Arguing by analogue is stupid because you ask the audeince to form an opinion, not based on experience, common sense or even theory, but rather by drawing a conclusion from a gratuitous generalization about something completely unrelated. However, this particular analogue doesn't even do that. The analogue would be right (if pointless) if we were talking about training jockeys; that is the example of doing the thing yourself in order to be able to teach others. (And as it turns out, I'm pretty sure most jockeys are taught by people who, at some stage in their lives, have ridden horses.) In fact, the proper version of his analogue for this situation would be that horse trainers have to spent time as horses competeting in races in order to be a good horse trainer. Actually, we would ask that of horse trainers (at the AIS anyway) if we possibly could.
Pancake Footy
When the club started they were known as the Melbourne Fuchsias. It was a sign of things to come - though, curiously, they aren't the only football side in Australia to have a floral mascot; I'm thinking here of the Waratahs. (I know I'm not going to get it, but I'd like a little bit of credit for knowing that; the Waratahs are NSW and league, as a Victorian its amazing I've even heard of them.)
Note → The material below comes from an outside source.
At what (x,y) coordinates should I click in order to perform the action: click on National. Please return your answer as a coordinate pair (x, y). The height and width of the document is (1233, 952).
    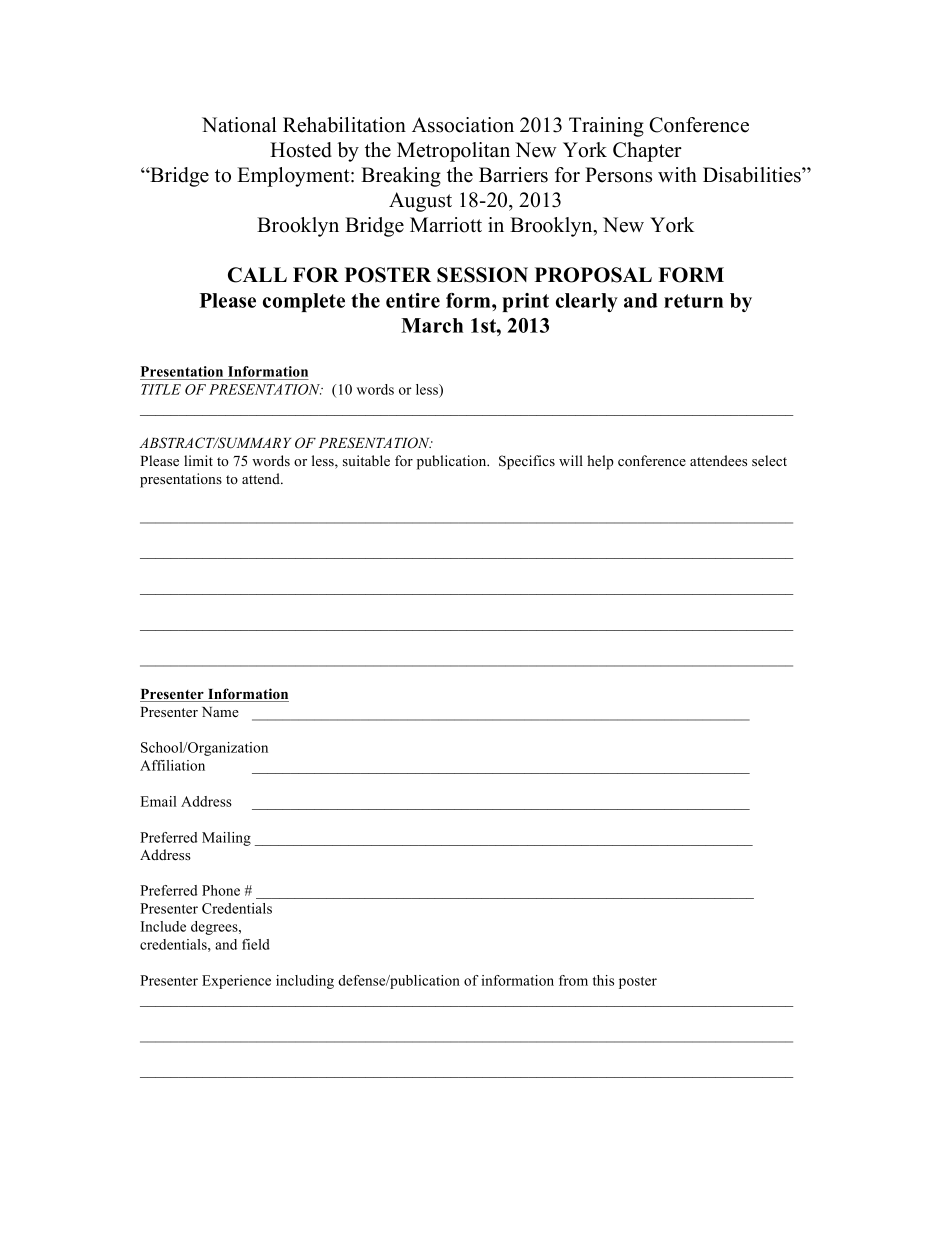
    Looking at the image, I should click on (239, 125).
My time as a Melbourne supporter hasn't really been like those fortunates who grew up with Ron Barassi. The first game I ever went to, Melbourne was defeated by what was at the time (actually it may be still) the largest margin in AFL/VFL history, while John Longmire kicked an MCG ground record of 14 goals. Most people remember Longmire as a solid, mild mannered full forward, eclipsed by Wayne Carey, who had a good day one day at the MCG; for me he will always be an antichristal, avenging angel.
My point is, I've taken a lot of knocks as a Melbourne supporter, not least this year. And now, Neale Daniher, a great player and coach, and a top bloke, resigns and is replaced, albeit temporarily, by Mark Riley, a player who never made it to seniors, not even in WAFL football (or pancake footy as I like to call it in honour of two Freo boys I met in a pub once).
This really can't be happening to me.